Dice Alejandro Poiré, que: “Si nos parece que tenemos una clase política indigna y miserable es porque como sociedad no nos distinguimos mucho de ella. Es porque nuestra calidad cívica es también paupérrima y vergonzosa.”

¿Usted qué opina estimado lector?

¿Si, es así? ¿De verdad los mexicanos estamos cerca de ser indignos y miserables y, por ello quienes nos representan solo reflejan lo que somos?

No comulgo con Poiré, pero si Usted sí, créame, le aplico la acuñada frase cuya autoría aún se disputa entre los filósofos Voltaire y Tallentyre: “No estoy de acuerdo con lo que dice, pero lucharé hasta la muerte su derecho de expresarlo”.

Le doy mi punto de vista, esperando que si no coincide conmigo, también me aplique la citada frase.

No estamos ni cerca -en general- de ser indignos y miserables.

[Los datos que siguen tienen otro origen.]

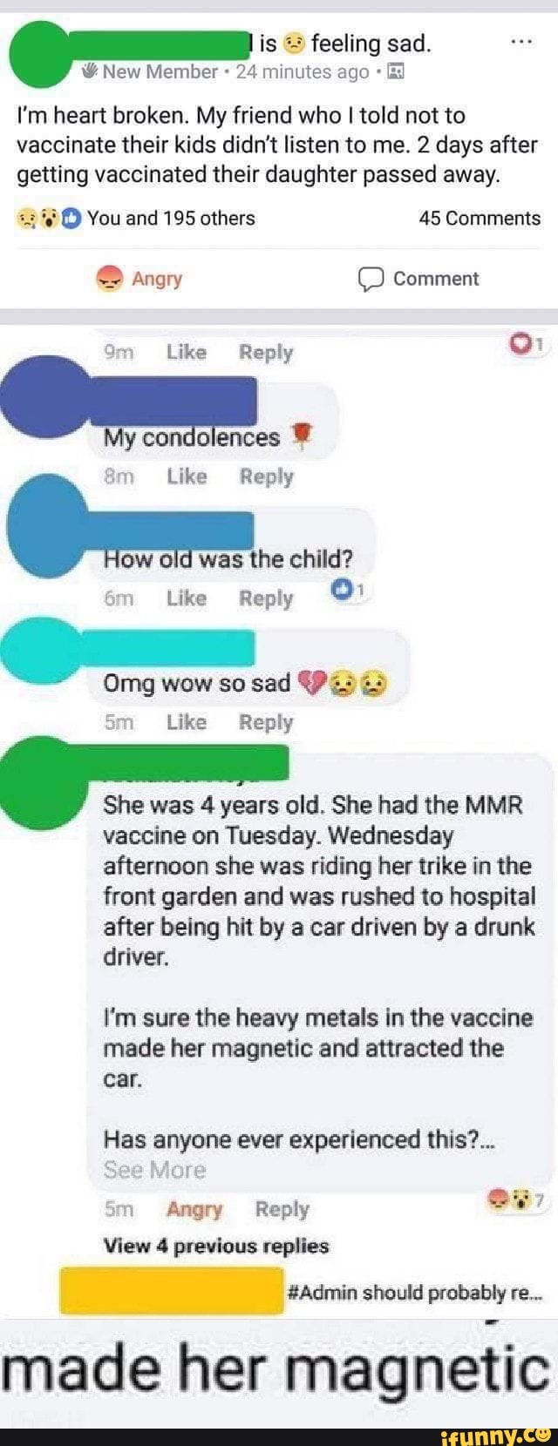
Task: View reaction emojis next to 195 others
Action: (x=49, y=218)
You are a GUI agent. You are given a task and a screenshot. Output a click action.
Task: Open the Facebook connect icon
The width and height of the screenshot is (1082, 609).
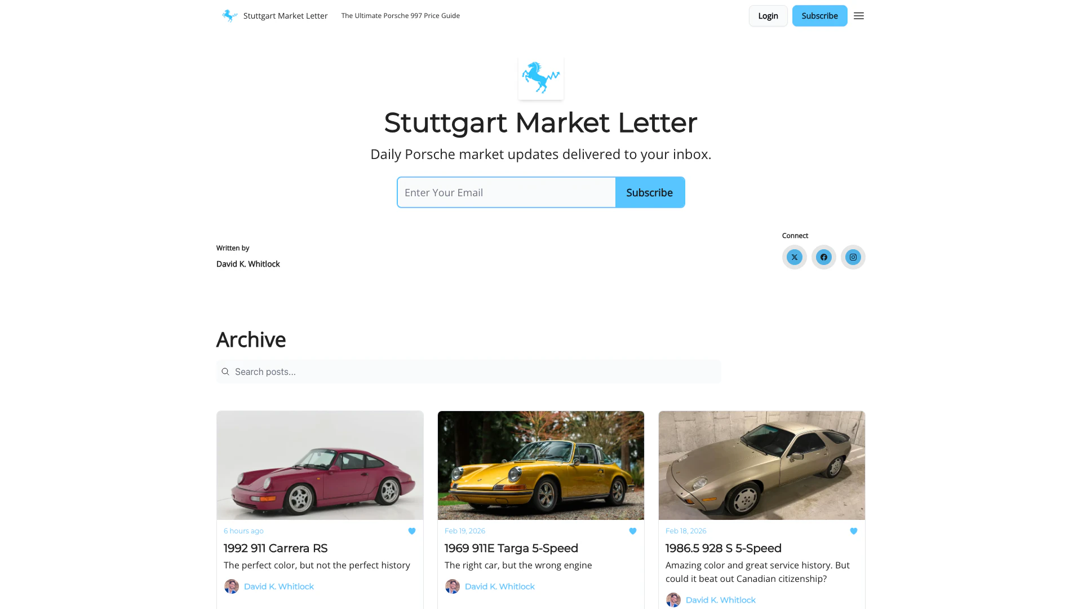pyautogui.click(x=823, y=257)
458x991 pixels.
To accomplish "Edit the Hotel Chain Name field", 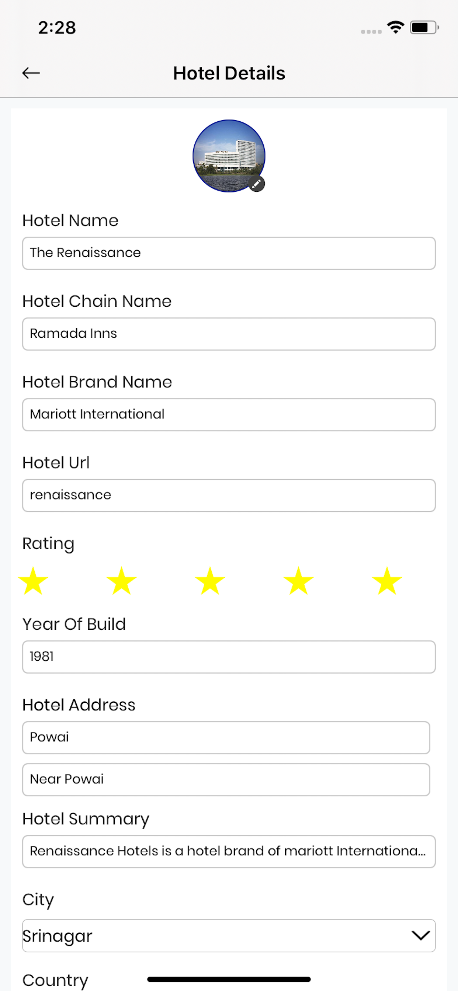I will 229,334.
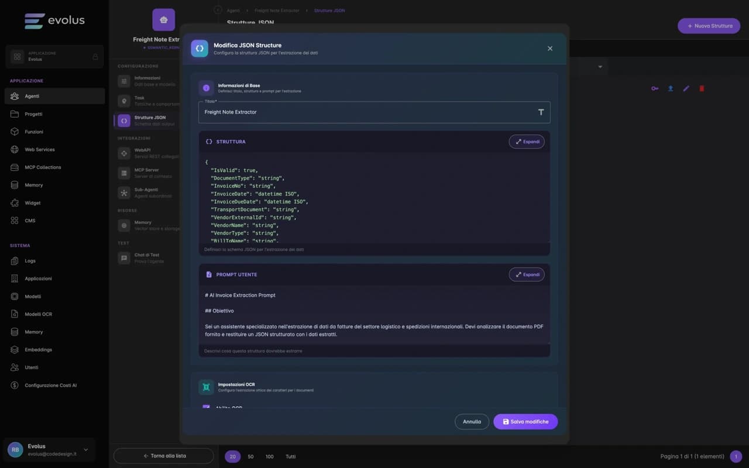
Task: Go to Modelli OCR in the sidebar
Action: point(38,314)
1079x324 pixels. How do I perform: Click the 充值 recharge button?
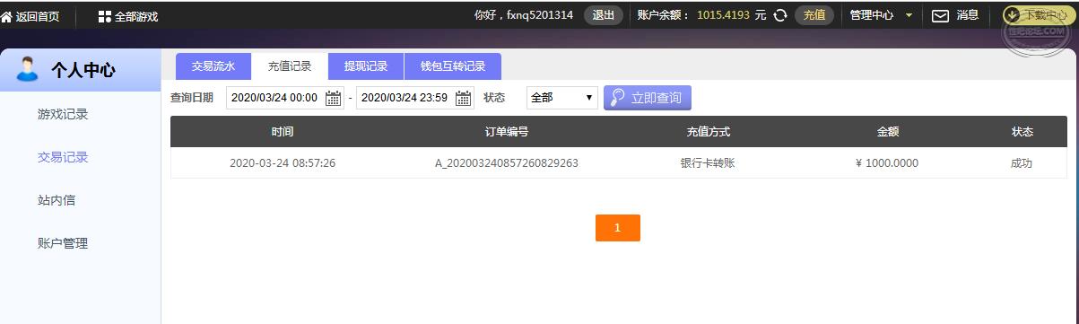(814, 15)
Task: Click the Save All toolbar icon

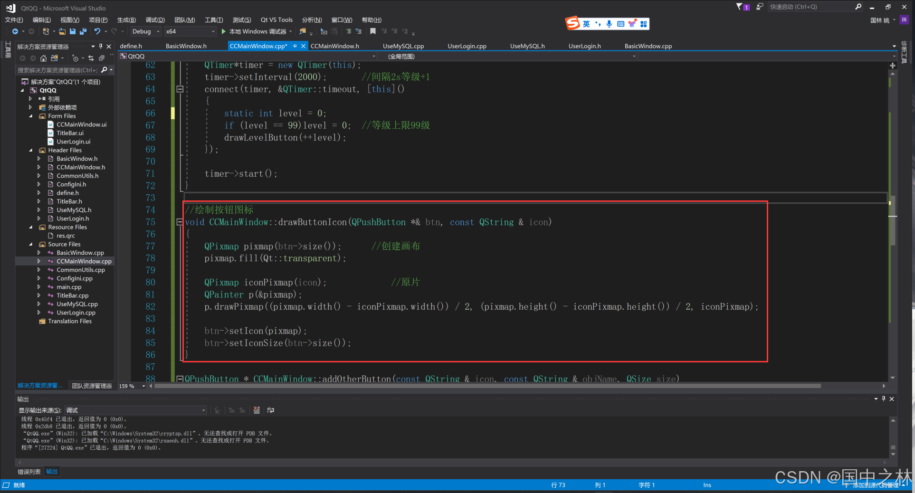Action: [83, 31]
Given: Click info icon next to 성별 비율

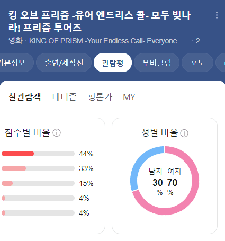Looking at the screenshot, I should coord(184,133).
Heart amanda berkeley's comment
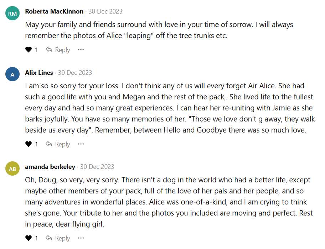 [x=29, y=238]

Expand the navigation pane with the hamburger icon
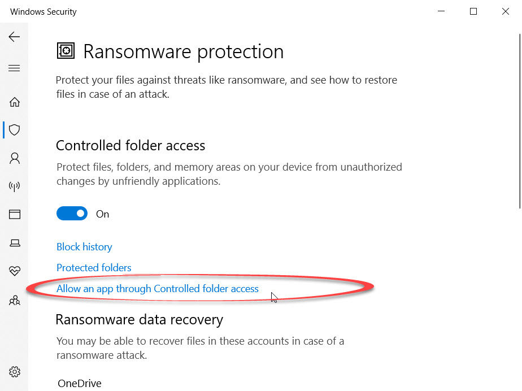point(14,68)
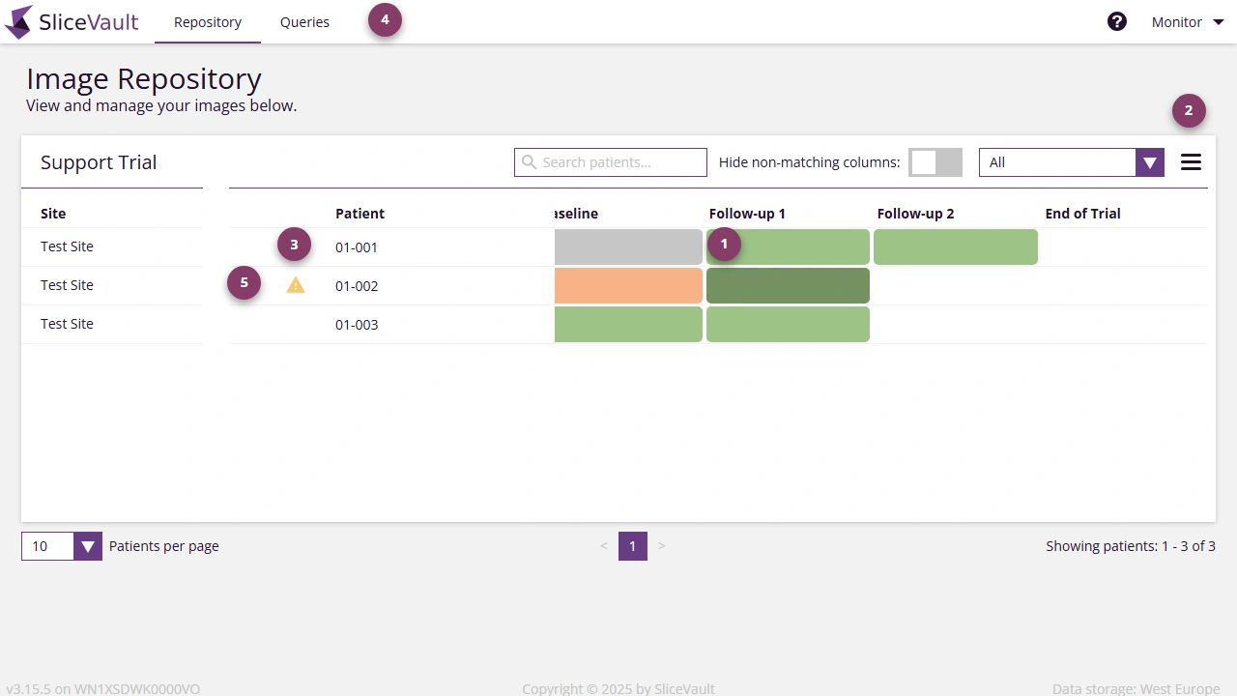The width and height of the screenshot is (1237, 696).
Task: Open the orange Baseline image for patient 01-002
Action: coord(628,285)
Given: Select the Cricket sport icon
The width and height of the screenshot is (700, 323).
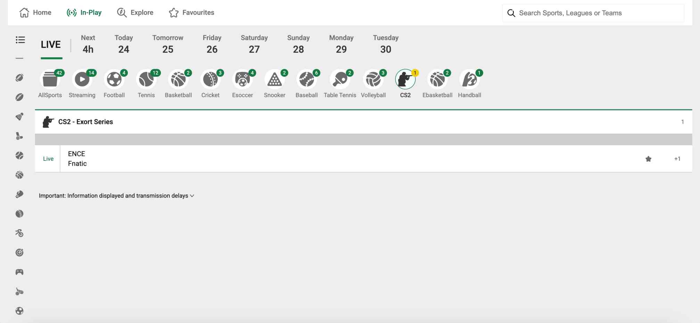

Ni tampoco la mayoría de nosotros poseemos una calidad cívica paupérrima y vergonzosa.

Lo que pasa es que aunque pudiera parecer ilógico, la imagen de gobiernos corruptos les conviene a los actores polìticos: esa indecorosa reputación los hace blindarse de amenazas de los ciudadanos de bien, pues, ¿Cuántos de nosotros estaríamos dispuestos a participar `si nada se puede hacer`, si todo está `de la chingada`?

La desilusión es una de sus principales aliadas. No es casualidad, considero, que sean los casos de excepción aquellos políticos honestos y con una gran

fuerza transformadora. No es casualidad, tampoco, que tengamos que escoger siempre entre el menor de los males.

Y es que por más extraño que se lea, creo firmemente en que la mayoría de los partidos le apuestan a que reinen los deshonestos y los incompetentes entre sus filas. Y, permítanme llamarle a eso, así: La Trampa del ´todos somos iguales´, en la que estimo cayó Poiré y, desafortunadamente cae la mayoría.

¿A dónde se van los jóvenes brillantes? ¿Cuál es el incentivo para participar? ¿Hay remedio o no?

Contesto rápido, por orden, las tres. Uno. No deben caer en la trampa a la que hago alusiòn, no deben irse a ningún lado, no hoy. Dos. El incentivo es claro: romper el maleficio de la desilusión: ¿O, que crezcan nuestros hijos entre la corrupción que nos tocó vivir a nosotros? Tres. Sí, sí hay remedio. ¿O no?